[Saved entries]
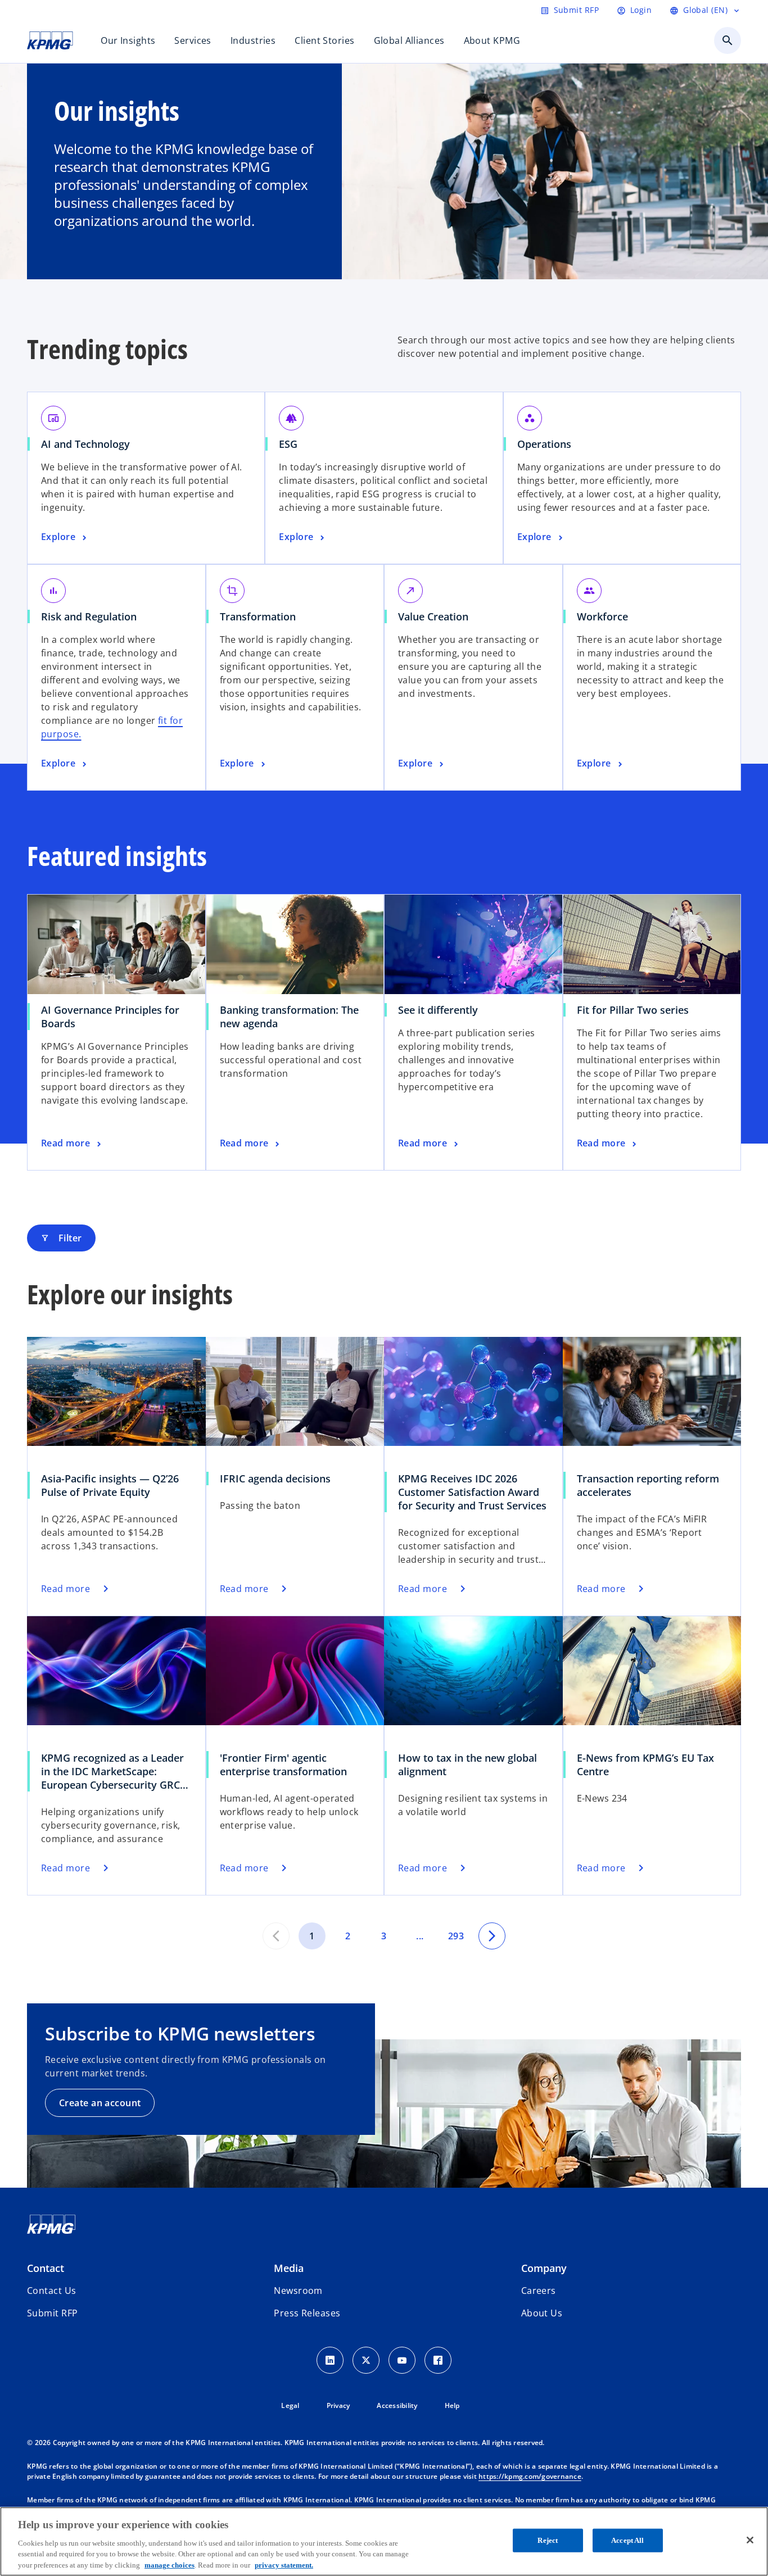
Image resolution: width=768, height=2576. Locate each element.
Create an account (100, 2103)
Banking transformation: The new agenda (289, 1016)
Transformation (258, 616)
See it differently (438, 1010)
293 (456, 1936)
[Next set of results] (491, 1935)
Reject (547, 2540)
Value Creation (433, 616)
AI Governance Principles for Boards (110, 1016)
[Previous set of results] (276, 1935)
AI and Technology (85, 444)
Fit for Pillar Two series (633, 1010)
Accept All (627, 2540)
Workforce (602, 616)
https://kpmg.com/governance (529, 2476)
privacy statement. (284, 2564)
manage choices (169, 2564)
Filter (61, 1238)
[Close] (750, 2540)
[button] (52, 2313)
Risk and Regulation (89, 616)
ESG (288, 444)
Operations (544, 444)
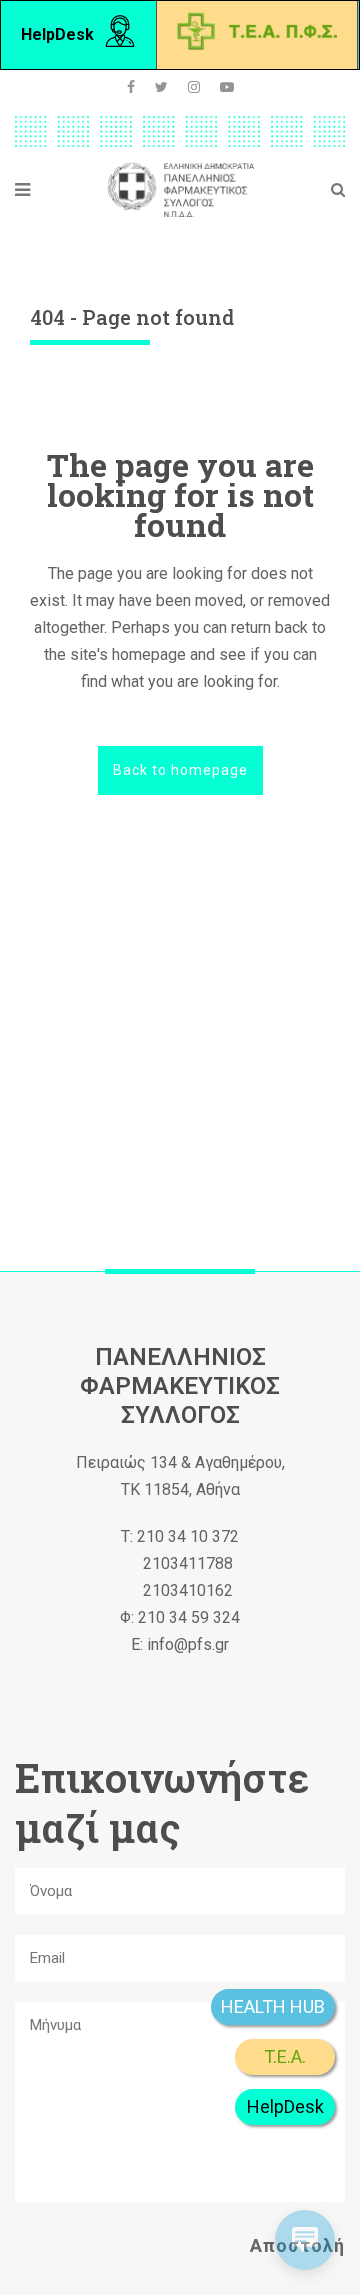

> **The problem**:
Although the records above contain pictures, only their text is to be repeated, exactly as given.

> **Answer area**:
Image resolution: width=768, height=2576. Locate each element.
Create an account (100, 2103)
Banking transformation: The new agenda (289, 1016)
Transformation (258, 616)
See it differently (438, 1010)
293 (456, 1936)
[Next set of results] (491, 1935)
Reject (547, 2540)
Value Creation (433, 616)
AI Governance Principles for Boards (110, 1016)
[Previous set of results] (276, 1935)
AI and Technology (85, 444)
Fit for Pillar Two series (633, 1010)
Accept All (627, 2540)
Workforce (602, 616)
https://kpmg.com/governance (529, 2476)
privacy statement. (284, 2564)
manage choices (169, 2564)
Filter (61, 1238)
[Close] (750, 2540)
[button] (52, 2313)
Risk and Regulation (89, 616)
ESG (288, 444)
Operations (544, 444)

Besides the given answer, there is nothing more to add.